Neal and Adams are relieved that they have at least one more chance to make a difference and Neal insisted he didn't allow himself to consider that he might not have this opportunity.
"No, I didn't really think like that," Neal said. "I didn't allow myself to think like that. I just didn't have that feeling that I wasn't going to have another chance, so it never really crept in like that. It was only one game [the suspension], obviously it was an elimination game but when I was skating at the end of practice [Wednesday morning], I never felt like it was going to be my last time putting my skates on. That's a good feeling to have, a reassuring feeling, the feeling you have when you have a group of guys like this in the locker room and you know what they can do."
Adams, for his part, said he'd made his peace with missing Game 4.
"I didn't feel guilty," he said. "You can't. I said before, I'm not going to beat myself up over what happened.

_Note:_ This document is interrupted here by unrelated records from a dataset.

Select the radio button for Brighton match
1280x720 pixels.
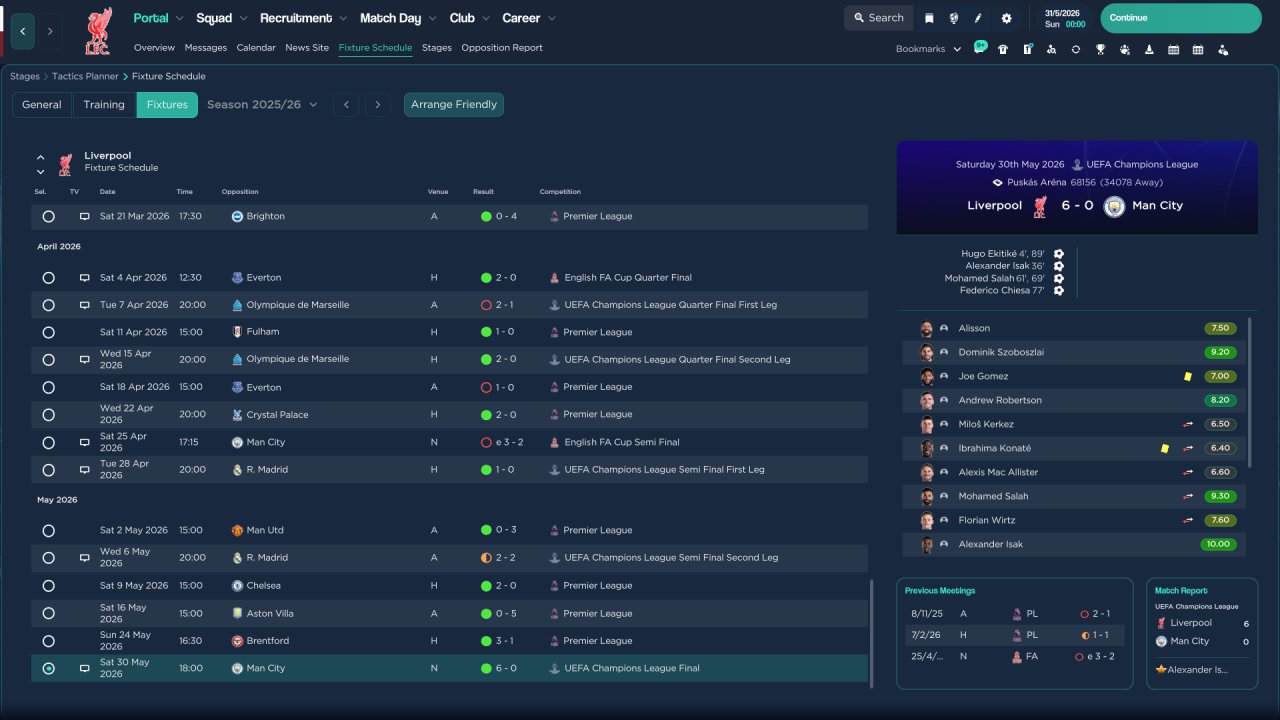tap(48, 216)

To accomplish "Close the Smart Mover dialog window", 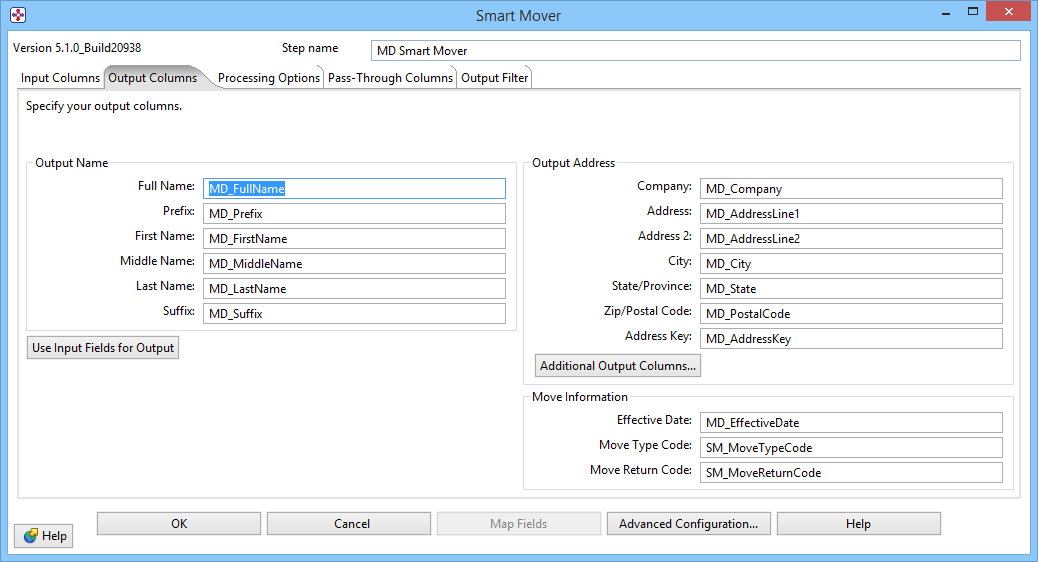I will click(1008, 13).
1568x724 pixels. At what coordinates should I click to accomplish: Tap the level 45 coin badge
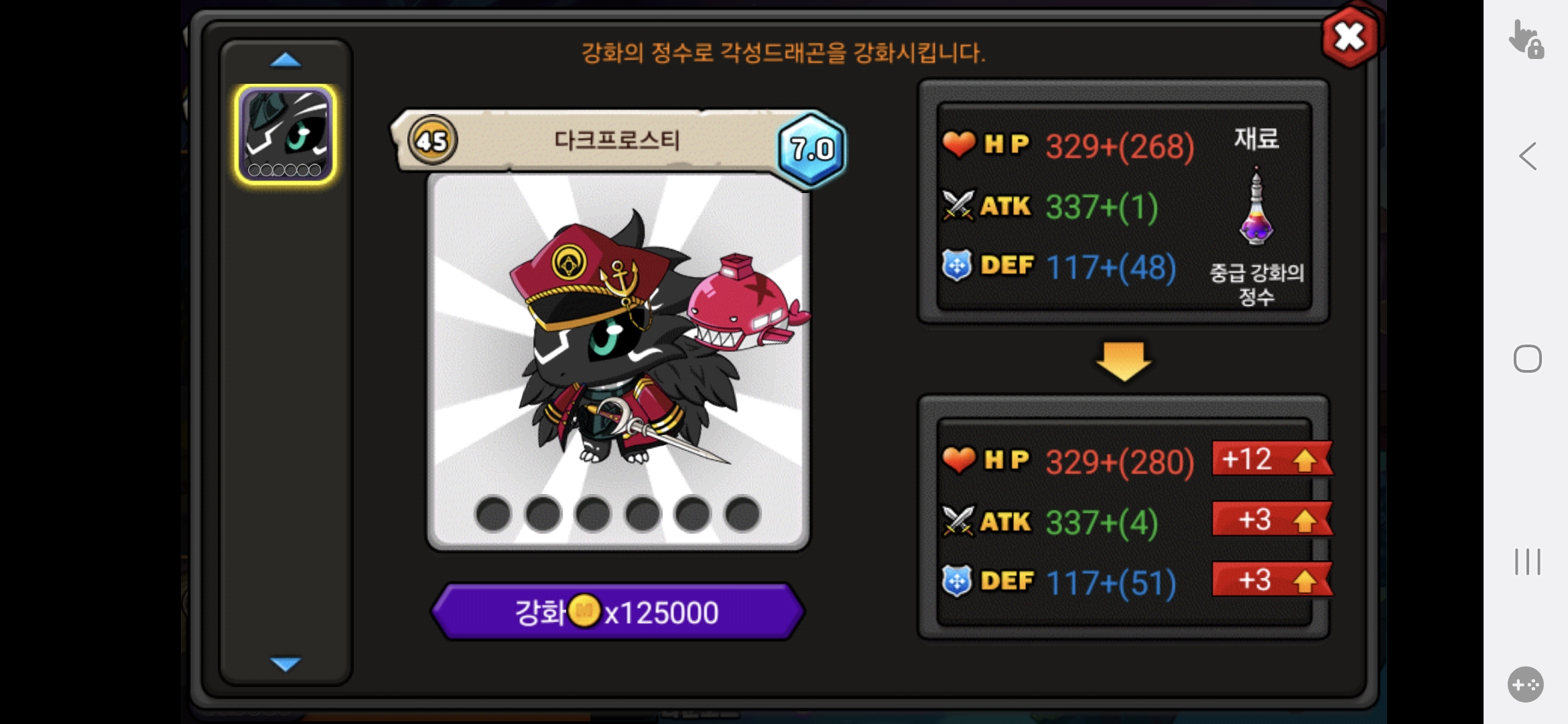click(432, 141)
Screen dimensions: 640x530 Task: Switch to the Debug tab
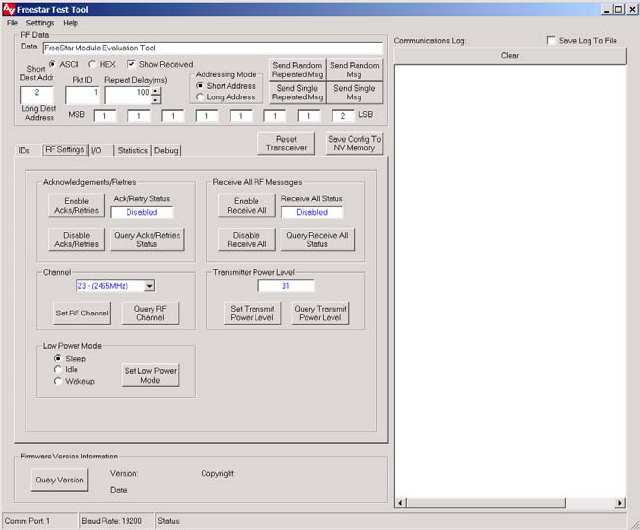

I've got the support of my teammates and my coaches and my management, so the guys did the best thing they could and went out and won a game and hopefully I get a chance to play tomorrow."
That said, the two-time Stanley Cup winner understands better than most that chances are a finite resource.
"And that's all we're looking for," Adams said. "That's what we're talking about, one more chance. We're not talking about three more games. We get a chance to play tomorrow night and we get a chance for everybody to have their best game and see what happens from there."